Landlords show spotty compliance with new carbon monoxide lawWritten by Elizabeth Jensen
A little known law went into effect this year requiring landlords to install carbon monoxide detectors in any rental property with oil or gas furnaces, gas appliances, fireplaces or attached garages.
The bill, passed by the N.C. General Assembly, went into effect Jan. 1, 2010. However, some landlords are unaware of the new law.
In a survey of 15 landlords advertising rentals in newspaper classifieds or on craigslist, only half had carbon monoxide detectors despite all the rental property meeting the criteria. Six did not have detectors and two said they didn’t know.
Four rental agencies in the region that manage fleets of properties were also surveyed. One had never heard of the law, another heard of it but hadn’t yet complied with it, and another refused to say. Only one of the four had both heard about it and was currently in compliance.
Warren Putnam, Waynesville’s Code Enforcement Officer, said there’s no good way to get the word out about the new law.
“There’s really no way we can enforce it unless someone calls to complain about it,” said Putnam.
But tenants are even less likely to know about the law, so the lack of a carbon monoxide detector fails to raise a red flag as something worthy of complaint.
Putnam said he’s inspected three to four houses this year that were required to have detectors and didn’t.
“We are trying to work with the landlords, not against them. They’re willing to fix the problem,” Putnam said.
However, rental houses don’t get inspections as a matter of course. Nor is there a database of landlords that would make it possible to send them all a letter.
Bruce Totty, the former broker manager at Select Homes in Haywood County, found out about the new legislation in January shortly after the law went into effect, thanks to a property owner of one of their rentals.

- **Given instruction 1**: Reproduce the carbon monoxide article word for word from "But tenants are" to "detectors and didn’t.".
- **Given instruction 2**: Pick up the article on landlord compliance with the carbon monoxide detector law after its last sentence and continue it.

- **Recorded information**:
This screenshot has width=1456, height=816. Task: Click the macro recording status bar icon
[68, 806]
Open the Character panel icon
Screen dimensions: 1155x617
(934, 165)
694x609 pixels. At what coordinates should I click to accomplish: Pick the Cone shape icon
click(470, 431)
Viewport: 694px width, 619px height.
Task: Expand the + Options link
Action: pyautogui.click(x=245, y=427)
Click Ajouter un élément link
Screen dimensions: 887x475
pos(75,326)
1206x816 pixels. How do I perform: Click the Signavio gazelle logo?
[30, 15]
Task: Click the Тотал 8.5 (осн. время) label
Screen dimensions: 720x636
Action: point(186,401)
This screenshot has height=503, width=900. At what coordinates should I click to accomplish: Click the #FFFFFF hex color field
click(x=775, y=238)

- **Answer 1**:
But tenants are even less likely to know about the law, so the lack of a carbon monoxide detector fails to raise a red flag as something worthy of complaint.
Putnam said he’s inspected three to four houses this year that were required to have detectors and didn’t.

- **Answer 2**:
“When we got the word to start installing them, we started putting them in,” she said.
Dawn Johnson, property manager for a large number of rentals owned by Joe Sam Queen in Haywood County, found out about the new law by reading the April edition of the Waynesville town newsletter.
“They expect us to know it, but we’ve not received much of a formal notice,” Johnson said.
It took the firm until June to finish installing carbon monoxide detectors in all its units. Queen is a state senator.
Carolina Vacations, another rental property company in Haywood County, refused to say whether it had carbon monoxide detectors in its rental units. The company said that it doesn’t give out that kind of information.
Don Wood, a Jackson County landlord, home inspector and appraiser, was unaware of the new law but is a champion of carbon monoxide detectors. Wood said all his properties that have combustion occuring inside have had detectors since he’s owned them, simply because it is the safe thing to do.
“You should never live in a place that absorbs oxygen as a part of its operation that doesn’t have one,” said Wood.
Carbon monoxide is a colorless, odorless gas. It is released as a byproduct of combustion — the burning of wood, oil, kerosene, coal, propane or other fossil fuels. Inhaling too much is fatal.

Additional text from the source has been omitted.